=== Begin Enclosure ===
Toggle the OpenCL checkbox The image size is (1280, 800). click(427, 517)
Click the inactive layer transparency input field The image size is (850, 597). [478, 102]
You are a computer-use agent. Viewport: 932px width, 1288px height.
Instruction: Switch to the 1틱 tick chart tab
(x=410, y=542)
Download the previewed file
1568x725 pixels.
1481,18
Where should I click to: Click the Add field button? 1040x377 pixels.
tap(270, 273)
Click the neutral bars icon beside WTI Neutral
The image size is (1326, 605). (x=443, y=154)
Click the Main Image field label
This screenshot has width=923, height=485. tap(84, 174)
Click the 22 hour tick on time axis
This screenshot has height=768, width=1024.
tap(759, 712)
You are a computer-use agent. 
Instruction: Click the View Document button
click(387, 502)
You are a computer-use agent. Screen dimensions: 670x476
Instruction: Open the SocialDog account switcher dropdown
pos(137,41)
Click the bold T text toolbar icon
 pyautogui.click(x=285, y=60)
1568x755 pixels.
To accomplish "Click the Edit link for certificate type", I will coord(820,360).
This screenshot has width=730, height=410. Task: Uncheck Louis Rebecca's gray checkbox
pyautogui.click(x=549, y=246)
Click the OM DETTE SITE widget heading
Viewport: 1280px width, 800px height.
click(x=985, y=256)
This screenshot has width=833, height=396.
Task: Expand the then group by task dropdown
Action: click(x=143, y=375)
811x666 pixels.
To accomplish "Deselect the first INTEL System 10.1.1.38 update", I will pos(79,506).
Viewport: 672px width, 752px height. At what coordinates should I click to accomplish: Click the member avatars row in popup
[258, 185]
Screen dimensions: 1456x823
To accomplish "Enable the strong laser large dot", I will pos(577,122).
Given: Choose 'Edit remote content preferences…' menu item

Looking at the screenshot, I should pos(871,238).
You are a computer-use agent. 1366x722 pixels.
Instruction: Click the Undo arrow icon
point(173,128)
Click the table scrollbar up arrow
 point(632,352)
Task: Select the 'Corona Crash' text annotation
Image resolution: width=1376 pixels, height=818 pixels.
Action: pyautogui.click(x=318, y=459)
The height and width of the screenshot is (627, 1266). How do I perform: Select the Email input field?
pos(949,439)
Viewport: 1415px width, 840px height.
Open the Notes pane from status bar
=== End Enclosure ===
Activity:
From the line containing "1568x725 pixels." to the last line of the listing, write everything out exactly. Nothing outside that stretch belongs.

Answer to this task:
1568x725 pixels.
1481,18
Where should I click to: Click the Add field button? 1040x377 pixels.
tap(270, 273)
Click the neutral bars icon beside WTI Neutral
The image size is (1326, 605). (x=443, y=154)
Click the Main Image field label
This screenshot has width=923, height=485. tap(84, 174)
Click the 22 hour tick on time axis
This screenshot has height=768, width=1024.
tap(759, 712)
You are a computer-use agent. 
Instruction: Click the View Document button
click(387, 502)
You are a computer-use agent. Screen dimensions: 670x476
Instruction: Open the SocialDog account switcher dropdown
pos(137,41)
Click the bold T text toolbar icon
 pyautogui.click(x=285, y=60)
1568x755 pixels.
To accomplish "Click the Edit link for certificate type", I will coord(820,360).
This screenshot has width=730, height=410. Task: Uncheck Louis Rebecca's gray checkbox
pyautogui.click(x=549, y=246)
Click the OM DETTE SITE widget heading
Viewport: 1280px width, 800px height.
click(x=985, y=256)
This screenshot has width=833, height=396.
Task: Expand the then group by task dropdown
Action: click(x=143, y=375)
811x666 pixels.
To accomplish "Deselect the first INTEL System 10.1.1.38 update", I will pos(79,506).
Viewport: 672px width, 752px height. At what coordinates should I click to accomplish: Click the member avatars row in popup
[258, 185]
Screen dimensions: 1456x823
To accomplish "Enable the strong laser large dot", I will pos(577,122).
Given: Choose 'Edit remote content preferences…' menu item

Looking at the screenshot, I should pos(871,238).
You are a computer-use agent. 1366x722 pixels.
Instruction: Click the Undo arrow icon
point(173,128)
Click the table scrollbar up arrow
 point(632,352)
Task: Select the 'Corona Crash' text annotation
Image resolution: width=1376 pixels, height=818 pixels.
Action: pyautogui.click(x=318, y=459)
The height and width of the screenshot is (627, 1266). How do I perform: Select the Email input field?
pos(949,439)
Viewport: 1415px width, 840px height.
Open the Notes pane from status bar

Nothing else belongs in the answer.